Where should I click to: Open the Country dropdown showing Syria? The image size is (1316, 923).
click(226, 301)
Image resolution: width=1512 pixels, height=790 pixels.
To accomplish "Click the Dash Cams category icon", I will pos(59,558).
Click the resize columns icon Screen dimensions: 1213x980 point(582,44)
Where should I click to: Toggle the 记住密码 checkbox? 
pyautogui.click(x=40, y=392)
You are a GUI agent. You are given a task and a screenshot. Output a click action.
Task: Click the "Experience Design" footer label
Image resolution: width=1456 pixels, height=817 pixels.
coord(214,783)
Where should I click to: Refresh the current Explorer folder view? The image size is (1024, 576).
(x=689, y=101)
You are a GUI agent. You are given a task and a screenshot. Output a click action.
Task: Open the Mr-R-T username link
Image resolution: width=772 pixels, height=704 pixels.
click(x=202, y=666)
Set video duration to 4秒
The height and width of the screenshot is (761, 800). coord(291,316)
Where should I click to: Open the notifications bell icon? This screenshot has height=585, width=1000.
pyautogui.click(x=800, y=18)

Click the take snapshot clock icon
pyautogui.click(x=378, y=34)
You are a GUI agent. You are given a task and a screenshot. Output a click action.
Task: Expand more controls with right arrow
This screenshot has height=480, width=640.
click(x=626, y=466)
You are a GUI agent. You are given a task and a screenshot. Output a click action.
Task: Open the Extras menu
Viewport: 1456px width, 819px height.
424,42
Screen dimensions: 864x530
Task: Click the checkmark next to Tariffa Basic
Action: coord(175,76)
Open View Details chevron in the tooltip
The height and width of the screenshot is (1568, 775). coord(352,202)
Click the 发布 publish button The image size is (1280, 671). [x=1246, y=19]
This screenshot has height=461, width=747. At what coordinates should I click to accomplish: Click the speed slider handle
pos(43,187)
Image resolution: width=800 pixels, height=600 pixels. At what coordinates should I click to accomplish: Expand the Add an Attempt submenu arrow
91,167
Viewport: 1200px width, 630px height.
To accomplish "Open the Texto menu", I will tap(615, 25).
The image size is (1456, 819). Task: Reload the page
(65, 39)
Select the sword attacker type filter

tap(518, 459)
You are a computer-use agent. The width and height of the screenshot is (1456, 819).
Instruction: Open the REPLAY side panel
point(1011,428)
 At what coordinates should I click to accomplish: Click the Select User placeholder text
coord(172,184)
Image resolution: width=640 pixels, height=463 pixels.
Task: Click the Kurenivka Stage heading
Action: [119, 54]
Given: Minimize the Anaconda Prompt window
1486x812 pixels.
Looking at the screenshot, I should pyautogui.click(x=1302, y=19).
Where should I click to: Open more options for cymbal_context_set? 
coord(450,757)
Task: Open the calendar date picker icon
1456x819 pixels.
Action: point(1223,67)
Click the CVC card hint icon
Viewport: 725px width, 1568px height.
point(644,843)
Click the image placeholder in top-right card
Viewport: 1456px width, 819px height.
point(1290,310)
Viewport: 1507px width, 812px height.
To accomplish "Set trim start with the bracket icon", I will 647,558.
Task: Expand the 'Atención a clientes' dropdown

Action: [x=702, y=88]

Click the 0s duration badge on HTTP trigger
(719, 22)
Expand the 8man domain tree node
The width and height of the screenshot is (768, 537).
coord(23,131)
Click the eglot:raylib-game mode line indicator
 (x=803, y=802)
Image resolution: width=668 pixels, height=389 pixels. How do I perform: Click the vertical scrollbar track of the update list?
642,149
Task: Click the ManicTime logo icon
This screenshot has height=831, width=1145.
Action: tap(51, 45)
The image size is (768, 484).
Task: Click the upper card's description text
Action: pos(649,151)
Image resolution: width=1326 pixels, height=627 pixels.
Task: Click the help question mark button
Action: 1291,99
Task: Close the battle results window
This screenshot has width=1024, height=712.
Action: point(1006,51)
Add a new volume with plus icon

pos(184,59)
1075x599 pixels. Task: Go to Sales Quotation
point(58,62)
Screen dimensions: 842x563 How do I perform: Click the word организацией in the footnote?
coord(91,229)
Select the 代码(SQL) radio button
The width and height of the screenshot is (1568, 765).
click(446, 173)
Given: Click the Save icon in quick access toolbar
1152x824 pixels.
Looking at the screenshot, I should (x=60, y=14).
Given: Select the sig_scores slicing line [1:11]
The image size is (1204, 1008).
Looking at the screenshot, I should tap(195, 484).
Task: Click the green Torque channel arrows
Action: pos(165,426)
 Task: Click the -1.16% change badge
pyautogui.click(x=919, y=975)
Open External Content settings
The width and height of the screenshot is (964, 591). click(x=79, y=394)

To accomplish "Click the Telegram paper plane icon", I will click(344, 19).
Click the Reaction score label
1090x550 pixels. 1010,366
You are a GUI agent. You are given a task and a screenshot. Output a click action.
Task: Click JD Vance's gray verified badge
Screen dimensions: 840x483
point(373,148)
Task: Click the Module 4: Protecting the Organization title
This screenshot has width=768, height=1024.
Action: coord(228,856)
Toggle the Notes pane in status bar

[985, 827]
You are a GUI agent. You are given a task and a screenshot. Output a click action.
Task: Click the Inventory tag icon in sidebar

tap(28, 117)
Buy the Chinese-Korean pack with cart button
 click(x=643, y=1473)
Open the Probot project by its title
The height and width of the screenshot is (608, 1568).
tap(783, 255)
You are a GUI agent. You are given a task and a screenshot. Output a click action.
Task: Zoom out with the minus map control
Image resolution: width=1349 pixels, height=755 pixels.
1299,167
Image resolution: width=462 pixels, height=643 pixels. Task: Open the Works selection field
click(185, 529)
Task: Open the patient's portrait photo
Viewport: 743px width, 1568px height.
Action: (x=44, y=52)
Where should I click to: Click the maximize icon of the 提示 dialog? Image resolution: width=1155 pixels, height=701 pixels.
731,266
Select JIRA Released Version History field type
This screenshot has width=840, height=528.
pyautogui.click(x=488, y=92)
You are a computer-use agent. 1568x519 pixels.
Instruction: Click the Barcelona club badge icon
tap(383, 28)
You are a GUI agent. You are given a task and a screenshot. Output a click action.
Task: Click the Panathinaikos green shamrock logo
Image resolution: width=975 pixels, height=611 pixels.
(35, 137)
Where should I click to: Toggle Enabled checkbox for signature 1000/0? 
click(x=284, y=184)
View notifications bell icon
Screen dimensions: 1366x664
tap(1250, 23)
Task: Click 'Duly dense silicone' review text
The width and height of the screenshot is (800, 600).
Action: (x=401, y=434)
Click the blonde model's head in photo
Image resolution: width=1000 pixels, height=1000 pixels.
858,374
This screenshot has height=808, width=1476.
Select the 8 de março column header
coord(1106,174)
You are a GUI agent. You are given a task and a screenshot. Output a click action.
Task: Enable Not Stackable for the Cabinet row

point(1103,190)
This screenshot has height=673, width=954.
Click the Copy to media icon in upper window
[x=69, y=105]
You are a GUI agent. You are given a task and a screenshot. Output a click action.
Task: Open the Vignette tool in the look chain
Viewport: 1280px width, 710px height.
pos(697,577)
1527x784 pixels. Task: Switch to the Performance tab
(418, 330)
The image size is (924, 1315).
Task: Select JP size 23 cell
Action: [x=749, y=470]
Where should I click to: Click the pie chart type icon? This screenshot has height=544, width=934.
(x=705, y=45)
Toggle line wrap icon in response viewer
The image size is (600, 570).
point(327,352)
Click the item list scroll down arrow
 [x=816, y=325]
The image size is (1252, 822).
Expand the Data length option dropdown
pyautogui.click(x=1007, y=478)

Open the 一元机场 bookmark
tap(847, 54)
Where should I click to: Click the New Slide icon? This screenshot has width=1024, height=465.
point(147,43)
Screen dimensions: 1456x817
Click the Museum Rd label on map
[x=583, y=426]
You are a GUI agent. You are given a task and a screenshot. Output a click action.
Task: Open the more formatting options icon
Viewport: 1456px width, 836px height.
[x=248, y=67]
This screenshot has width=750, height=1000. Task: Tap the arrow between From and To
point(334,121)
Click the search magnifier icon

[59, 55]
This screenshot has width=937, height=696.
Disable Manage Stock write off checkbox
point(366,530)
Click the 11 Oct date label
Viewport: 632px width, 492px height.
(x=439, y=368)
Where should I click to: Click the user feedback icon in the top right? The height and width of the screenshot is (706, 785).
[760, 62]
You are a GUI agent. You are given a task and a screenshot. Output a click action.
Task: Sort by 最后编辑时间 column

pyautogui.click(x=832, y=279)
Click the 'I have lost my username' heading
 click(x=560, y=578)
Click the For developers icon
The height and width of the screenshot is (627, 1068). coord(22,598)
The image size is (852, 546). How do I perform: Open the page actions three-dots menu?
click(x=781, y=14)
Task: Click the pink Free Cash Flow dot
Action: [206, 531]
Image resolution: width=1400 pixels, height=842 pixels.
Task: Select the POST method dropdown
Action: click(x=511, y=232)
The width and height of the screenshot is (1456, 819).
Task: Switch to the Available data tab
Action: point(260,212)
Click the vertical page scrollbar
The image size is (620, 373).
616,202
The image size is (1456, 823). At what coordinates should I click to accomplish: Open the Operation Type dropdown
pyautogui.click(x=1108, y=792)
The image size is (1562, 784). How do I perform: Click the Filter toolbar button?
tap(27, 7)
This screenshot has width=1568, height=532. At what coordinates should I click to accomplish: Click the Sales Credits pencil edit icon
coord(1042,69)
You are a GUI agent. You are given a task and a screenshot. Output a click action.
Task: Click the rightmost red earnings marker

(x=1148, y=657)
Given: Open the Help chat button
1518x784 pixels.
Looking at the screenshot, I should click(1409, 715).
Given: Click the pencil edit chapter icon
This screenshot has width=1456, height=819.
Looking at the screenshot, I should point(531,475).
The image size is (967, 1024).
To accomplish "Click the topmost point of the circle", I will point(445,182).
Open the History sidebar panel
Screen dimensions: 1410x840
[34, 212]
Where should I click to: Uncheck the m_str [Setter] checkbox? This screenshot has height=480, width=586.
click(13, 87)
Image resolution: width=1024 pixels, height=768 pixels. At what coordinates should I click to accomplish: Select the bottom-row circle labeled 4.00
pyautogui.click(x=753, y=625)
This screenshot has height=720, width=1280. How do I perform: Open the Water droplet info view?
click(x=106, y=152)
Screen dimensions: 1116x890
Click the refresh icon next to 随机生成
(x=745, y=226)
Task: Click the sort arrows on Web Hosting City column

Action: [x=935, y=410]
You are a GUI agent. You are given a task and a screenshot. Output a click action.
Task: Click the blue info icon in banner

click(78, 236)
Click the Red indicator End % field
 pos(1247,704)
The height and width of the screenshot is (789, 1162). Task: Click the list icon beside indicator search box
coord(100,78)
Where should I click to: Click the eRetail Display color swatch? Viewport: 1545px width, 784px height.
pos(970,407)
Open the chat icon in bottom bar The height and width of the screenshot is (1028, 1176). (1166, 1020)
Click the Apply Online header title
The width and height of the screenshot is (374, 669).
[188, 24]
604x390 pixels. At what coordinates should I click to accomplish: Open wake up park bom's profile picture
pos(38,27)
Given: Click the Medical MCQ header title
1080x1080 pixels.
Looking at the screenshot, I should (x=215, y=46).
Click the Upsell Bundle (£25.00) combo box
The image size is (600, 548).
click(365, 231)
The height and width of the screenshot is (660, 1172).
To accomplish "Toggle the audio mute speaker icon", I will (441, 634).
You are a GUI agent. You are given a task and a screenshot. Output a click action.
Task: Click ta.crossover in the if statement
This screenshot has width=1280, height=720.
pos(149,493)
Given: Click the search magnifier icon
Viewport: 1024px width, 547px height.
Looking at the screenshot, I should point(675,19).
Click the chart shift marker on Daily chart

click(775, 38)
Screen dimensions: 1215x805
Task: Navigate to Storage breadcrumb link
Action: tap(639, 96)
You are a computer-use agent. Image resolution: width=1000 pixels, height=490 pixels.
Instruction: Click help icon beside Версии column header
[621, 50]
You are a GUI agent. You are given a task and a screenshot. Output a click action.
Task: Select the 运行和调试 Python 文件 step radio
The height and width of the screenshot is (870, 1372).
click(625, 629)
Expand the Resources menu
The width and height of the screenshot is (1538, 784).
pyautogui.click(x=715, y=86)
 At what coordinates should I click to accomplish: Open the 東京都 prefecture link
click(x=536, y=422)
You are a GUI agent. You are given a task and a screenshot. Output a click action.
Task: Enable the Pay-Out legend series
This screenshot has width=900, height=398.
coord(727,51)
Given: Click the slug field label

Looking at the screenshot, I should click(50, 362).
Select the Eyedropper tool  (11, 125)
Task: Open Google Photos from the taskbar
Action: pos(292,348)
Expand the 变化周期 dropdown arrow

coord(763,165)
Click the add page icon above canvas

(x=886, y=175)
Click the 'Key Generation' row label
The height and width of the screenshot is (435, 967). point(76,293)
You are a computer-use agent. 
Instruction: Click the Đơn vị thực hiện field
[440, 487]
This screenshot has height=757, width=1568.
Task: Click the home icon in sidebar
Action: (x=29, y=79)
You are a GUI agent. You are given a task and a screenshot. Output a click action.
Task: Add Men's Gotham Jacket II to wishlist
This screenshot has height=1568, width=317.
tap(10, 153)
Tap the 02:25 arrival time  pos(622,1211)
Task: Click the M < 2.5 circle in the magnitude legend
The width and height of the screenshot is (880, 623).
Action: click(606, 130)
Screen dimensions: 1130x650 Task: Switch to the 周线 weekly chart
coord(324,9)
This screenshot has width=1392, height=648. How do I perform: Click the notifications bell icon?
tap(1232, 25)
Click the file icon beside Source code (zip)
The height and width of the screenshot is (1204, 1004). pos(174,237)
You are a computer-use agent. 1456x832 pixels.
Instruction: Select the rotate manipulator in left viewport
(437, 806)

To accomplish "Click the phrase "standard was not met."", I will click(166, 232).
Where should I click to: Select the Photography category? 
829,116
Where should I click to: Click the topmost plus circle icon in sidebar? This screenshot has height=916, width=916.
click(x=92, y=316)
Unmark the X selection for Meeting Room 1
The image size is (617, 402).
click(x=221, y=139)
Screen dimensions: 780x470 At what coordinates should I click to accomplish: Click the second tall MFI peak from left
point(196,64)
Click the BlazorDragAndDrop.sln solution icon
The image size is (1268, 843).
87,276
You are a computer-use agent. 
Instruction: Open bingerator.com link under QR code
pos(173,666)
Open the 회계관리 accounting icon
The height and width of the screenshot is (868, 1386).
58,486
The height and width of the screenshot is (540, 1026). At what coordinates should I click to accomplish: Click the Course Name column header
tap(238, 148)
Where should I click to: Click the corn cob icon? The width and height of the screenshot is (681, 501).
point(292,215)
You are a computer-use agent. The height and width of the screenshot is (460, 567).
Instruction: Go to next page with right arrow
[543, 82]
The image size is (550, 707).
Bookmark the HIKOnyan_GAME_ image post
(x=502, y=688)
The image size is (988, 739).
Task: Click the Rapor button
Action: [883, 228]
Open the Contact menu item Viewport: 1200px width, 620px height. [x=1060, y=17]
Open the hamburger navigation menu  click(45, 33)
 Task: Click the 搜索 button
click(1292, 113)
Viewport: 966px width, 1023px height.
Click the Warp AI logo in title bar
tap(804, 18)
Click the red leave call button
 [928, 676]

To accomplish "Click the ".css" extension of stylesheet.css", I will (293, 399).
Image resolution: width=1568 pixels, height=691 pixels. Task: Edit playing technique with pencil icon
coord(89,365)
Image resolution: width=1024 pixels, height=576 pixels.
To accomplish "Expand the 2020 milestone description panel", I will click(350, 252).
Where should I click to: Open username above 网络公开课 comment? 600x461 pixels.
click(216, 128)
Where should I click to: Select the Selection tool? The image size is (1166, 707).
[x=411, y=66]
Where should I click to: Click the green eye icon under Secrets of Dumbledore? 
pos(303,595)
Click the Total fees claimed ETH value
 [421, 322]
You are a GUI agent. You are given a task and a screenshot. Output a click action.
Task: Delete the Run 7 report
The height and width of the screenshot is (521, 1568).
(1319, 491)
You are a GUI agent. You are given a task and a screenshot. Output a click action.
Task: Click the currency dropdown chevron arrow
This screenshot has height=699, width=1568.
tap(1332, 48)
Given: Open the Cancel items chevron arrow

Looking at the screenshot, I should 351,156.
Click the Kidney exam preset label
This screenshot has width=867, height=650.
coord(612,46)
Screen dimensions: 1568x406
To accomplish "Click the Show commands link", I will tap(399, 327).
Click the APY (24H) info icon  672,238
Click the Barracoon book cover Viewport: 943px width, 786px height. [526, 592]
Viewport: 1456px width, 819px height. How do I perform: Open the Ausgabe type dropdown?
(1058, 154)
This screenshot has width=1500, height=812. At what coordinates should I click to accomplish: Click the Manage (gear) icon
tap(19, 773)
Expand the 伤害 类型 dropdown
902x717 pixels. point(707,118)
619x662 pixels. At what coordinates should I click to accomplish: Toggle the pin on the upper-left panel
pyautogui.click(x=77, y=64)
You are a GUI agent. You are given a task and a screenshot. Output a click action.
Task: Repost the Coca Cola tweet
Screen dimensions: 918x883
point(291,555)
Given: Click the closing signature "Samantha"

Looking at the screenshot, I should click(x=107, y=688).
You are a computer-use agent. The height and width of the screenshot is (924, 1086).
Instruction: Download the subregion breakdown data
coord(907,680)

▶ _Requirement_
Rewrite the data starting at the line that contains "The height and width of the screenshot is (789, 1162)." and ending at the line that contains "coord(727,51)", replacing "GUI agent" with "screen agent" and leaving everything else unchanged.

▶ _Task output_
The height and width of the screenshot is (789, 1162). Task: Click the list icon beside indicator search box
coord(100,78)
Where should I click to: Click the eRetail Display color swatch? Viewport: 1545px width, 784px height.
pos(970,407)
Open the chat icon in bottom bar The height and width of the screenshot is (1028, 1176). (1166, 1020)
Click the Apply Online header title
The width and height of the screenshot is (374, 669).
[188, 24]
604x390 pixels. At what coordinates should I click to accomplish: Open wake up park bom's profile picture
pos(38,27)
Given: Click the Medical MCQ header title
1080x1080 pixels.
Looking at the screenshot, I should (x=215, y=46).
Click the Upsell Bundle (£25.00) combo box
The image size is (600, 548).
click(365, 231)
The height and width of the screenshot is (660, 1172).
To accomplish "Toggle the audio mute speaker icon", I will (441, 634).
You are a screen agent. You are given a task and a screenshot. Output a click action.
Task: Click ta.crossover in the if statement
This screenshot has width=1280, height=720.
pos(149,493)
Given: Click the search magnifier icon
Viewport: 1024px width, 547px height.
Looking at the screenshot, I should point(675,19).
Click the chart shift marker on Daily chart

click(775, 38)
Screen dimensions: 1215x805
Task: Navigate to Storage breadcrumb link
Action: tap(639, 96)
You are a computer-use agent. Image resolution: width=1000 pixels, height=490 pixels.
Instruction: Click help icon beside Версии column header
[621, 50]
You are a screen agent. You are given a task and a screenshot. Output a click action.
Task: Select the 运行和调试 Python 文件 step radio
The height and width of the screenshot is (870, 1372).
click(625, 629)
Expand the Resources menu
The width and height of the screenshot is (1538, 784).
pyautogui.click(x=715, y=86)
 At what coordinates should I click to accomplish: Open the 東京都 prefecture link
click(x=536, y=422)
You are a screen agent. You are given a task and a screenshot. Output a click action.
Task: Enable the Pay-Out legend series
This screenshot has width=900, height=398.
coord(727,51)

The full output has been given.